High blood pressure and diabetes are leading risk factors for morbidity and mortality worldwide, with particularly strong prevalence in low- and middle-income countries (LMICs), where awareness, diagnosis, and treatment are also poorer. Showing consistent results of improving cardiovascular outcomes in Canada, the Cardiovascular Health Awareness Program (CHAP) was adapted to the Philippines, an LMIC, as the Community Health Assessment Program in the Philippines (CHAP-P). CHAP-P is a community-based, volunteer-led cardiovascular/diabetes risk assessment and blood pressure monitoring program with health education sessions.

Aims

The current study aims to assess the scalability of CHAP-P across an entire Administrative Region of the Philippines, Region IX, Zamboanga Peninsula (population: 3.6 million, 67 municipalities and 4 cities). The study will identify factors and processes affecting acceptability, adoption, appropriateness, feasibility, fidelity, implementation cost, cost-effectiveness, penetration, and sustainability of CHAP-P; and develop tools to further scale-up CHAP-P nationally and in similar LMICs.
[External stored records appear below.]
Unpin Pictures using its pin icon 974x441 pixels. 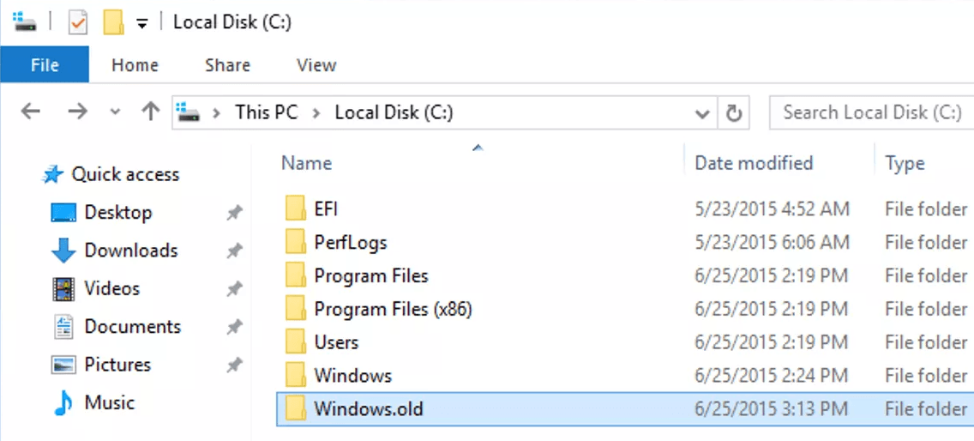pos(234,365)
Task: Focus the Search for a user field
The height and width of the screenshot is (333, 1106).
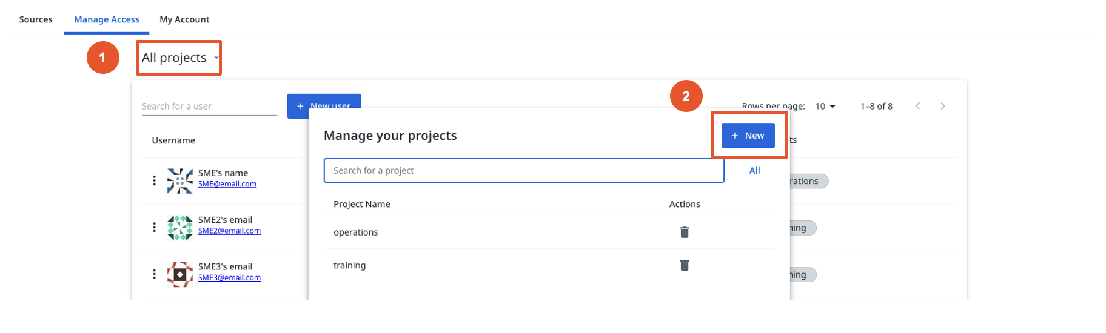Action: pyautogui.click(x=209, y=106)
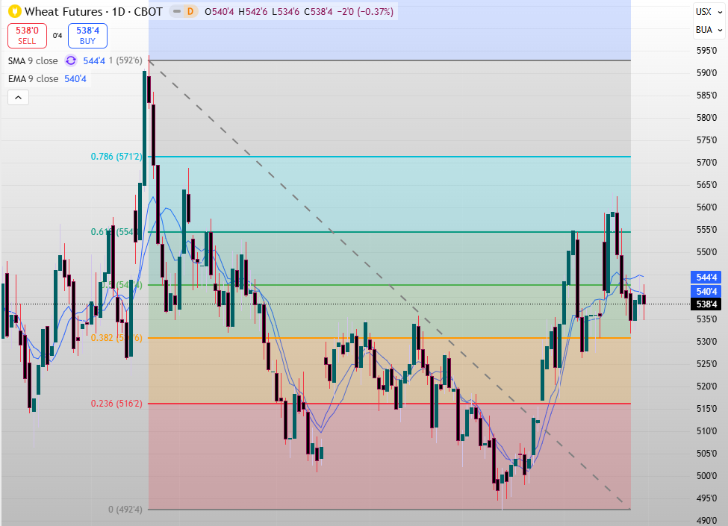Click the orange D data-status badge
728x526 pixels.
[x=190, y=11]
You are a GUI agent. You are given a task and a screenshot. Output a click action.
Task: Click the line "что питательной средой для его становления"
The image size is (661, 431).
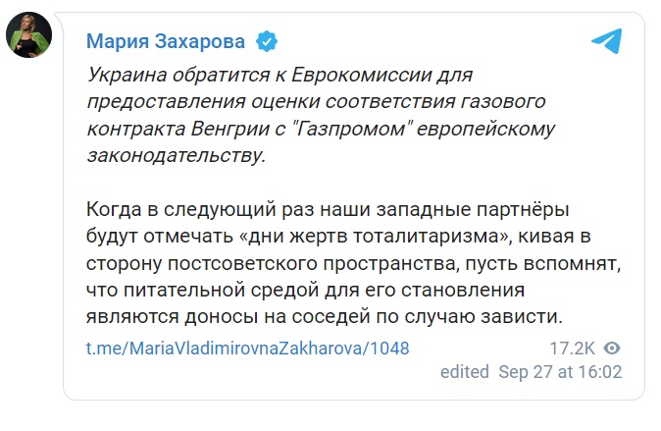(305, 291)
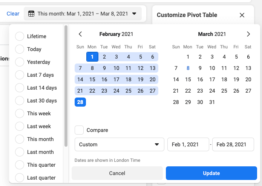Image resolution: width=262 pixels, height=186 pixels.
Task: Open the Custom preset dropdown
Action: 120,144
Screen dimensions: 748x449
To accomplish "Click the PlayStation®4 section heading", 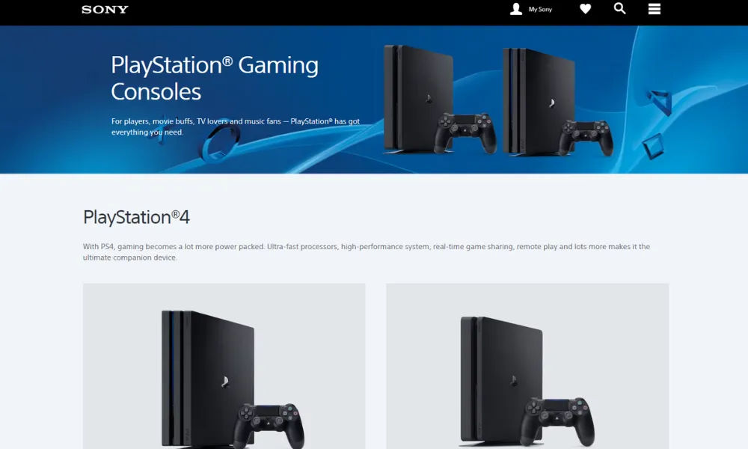I will click(136, 218).
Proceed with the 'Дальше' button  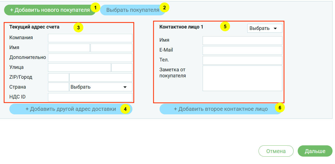(315, 151)
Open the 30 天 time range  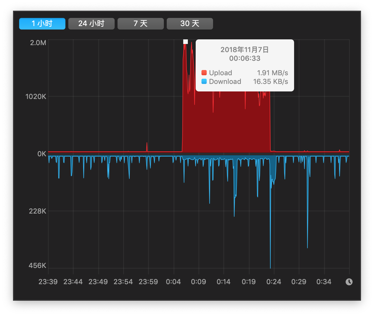click(x=190, y=24)
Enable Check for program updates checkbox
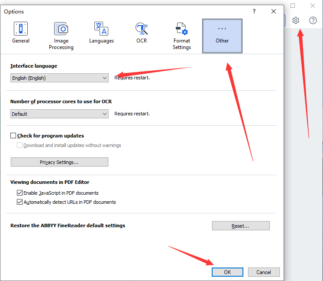Viewport: 323px width, 281px height. [x=13, y=136]
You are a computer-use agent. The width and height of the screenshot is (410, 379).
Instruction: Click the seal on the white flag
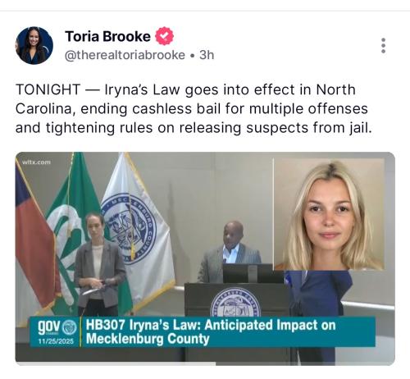tap(129, 229)
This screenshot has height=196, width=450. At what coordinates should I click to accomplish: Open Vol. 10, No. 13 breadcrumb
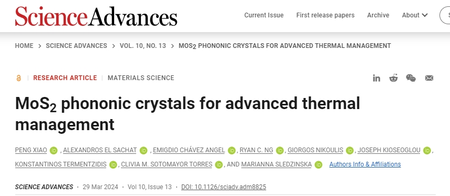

The proposed implementation science approach will integrate several components: the Knowledge-to-Action Framework, to be used as a process model to guide planning and implementation; combined use of the Consolidated Framework for Implementation Research (CFIR) and Theoretical Domains Framework (TDF) as implementation theories to help understand and explain influences on implementation outcomes at the community (CFIR) and individual (TDF) levels; and development of a program logic model to outline our program theory.

Project plan

There will be 3 main stages of research implementation: 1) Scale-up strategic planning, involving stakeholders across all levels to plan the best way to scale-up CHAP-P region-wide; 2) Implementation and quality improvement, where the program will be implemented and best practices learned from early adopters will be integrated into the program; and 3) Research evaluation and knowledge translation. Stage 3 will also include readiness assessments in selected partner countries (to potentially include Thailand, Tunisia, and Peru). This proposal meets all objectives of the current opportunity. It enhances scale-up of the evidence-based CHAP intervention aimed at prevention/detection and management of hypertension and diabetes in the Philippines, an LMIC. It develops strategies to overcome barriers and enhance facilitators by including a multidisciplinary/cross-sectoral team of lay health workers, health professionals, government officials from various levels, citizens, and researchers.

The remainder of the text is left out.